Have you ever eaten scrambled pancakes? Because I made some this morning.
A while ago I bought a fancy frying pan and everything seems to stick to the bottom of it. I’ve tried all different kinds of oil and different temperatures, and nothing seems to work. Enough time passes between uses that I’m always surprised when the sticking thing happens yet again.
So, today was another mess of chipping dough off the bottom of the pan with a spatula and trying to get enough pancake up to feed my husband.
We are old enough now that we just laugh at the mess and eat it anyway. The days of trying for perfection are gone and the days of “good enough” are here. The scrambled pancakes were delicious and they fed us nicely. They just looked like a hot mess.
That describes much of my life these days. When I was younger, I tried to achieve some level of perfection in everything I did. My home had to be pristine when people came over. I used to iron my jeans and tee shirts before I wore them and I got up an hour and a half before I left for work so my hair and make-up looked just right.
Now, I can’t remember the last time I took an iron out.
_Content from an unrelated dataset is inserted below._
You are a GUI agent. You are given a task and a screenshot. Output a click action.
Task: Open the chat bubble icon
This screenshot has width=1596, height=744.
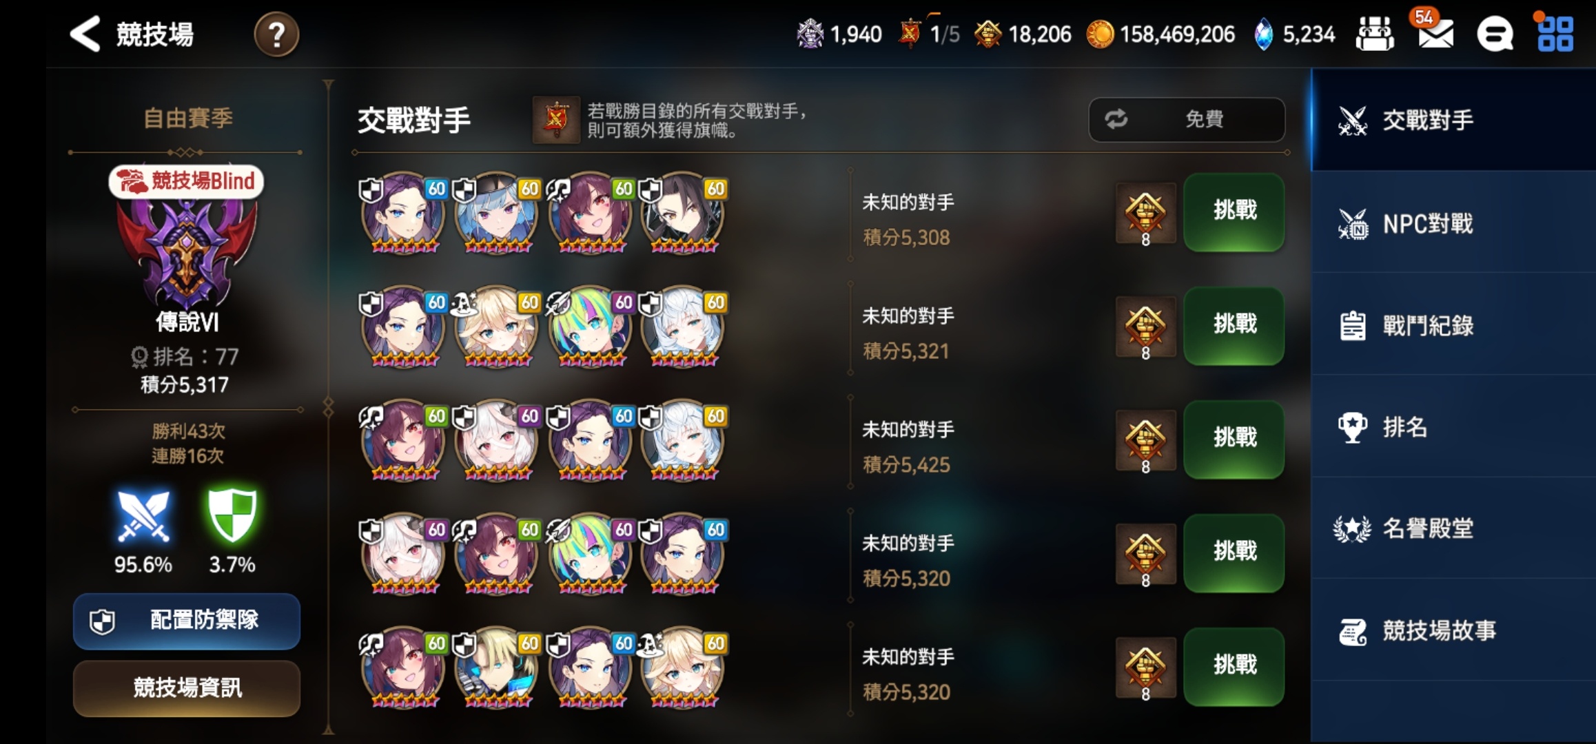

My friends and family know my house will be less than perfect when they visit and I brush the tangles out of my hair once in the morning and then never look at it again.
It’s a relaxing thing to let go of perfection but it can be dangerous too. My new motto of “good enough” can grow bigger than it should.
Good enough can lead to trouble. Suddenly the “good enough” house is a mess that is too overwhelming to clean. A “good enough” diet can lead to weight gain and health issues. And most importantly, a “good enough” relationship with God can leave you estranged from the most important relationship in your life.
“Good enough” is a sneaky devil. If you drop your reading of the Bible to once a month, it leaves a hole in your heart. Quick prayers without any thought leave your soul empty. Forgetting what Jesus said about faith and love and forgiveness can cause a miserable life.
Sometimes “good enough” just isn’t “good enough”.
I put the story of Mary and Martha here to confuse things even more:
As Jesus and his disciples were on their way, he came to a village where a woman named Martha opened her home to him. She had a sister called Mary, who sat at the Lord’s feet listening to what he said. But Martha was distracted by all the preparations that had to be made. She came to him and asked, “Lord, don’t you care that my sister has left me to do the work by myself? Tell her to help me!” “Martha, Martha,” the Lord answered, “you are worried and upset about many things, but few things are needed—or indeed only one. Mary has chosen what is better, and it will not be taken away from her.” Luke 10:38-42
Did Martha need to add a little “good enough” to her earthly thoughts?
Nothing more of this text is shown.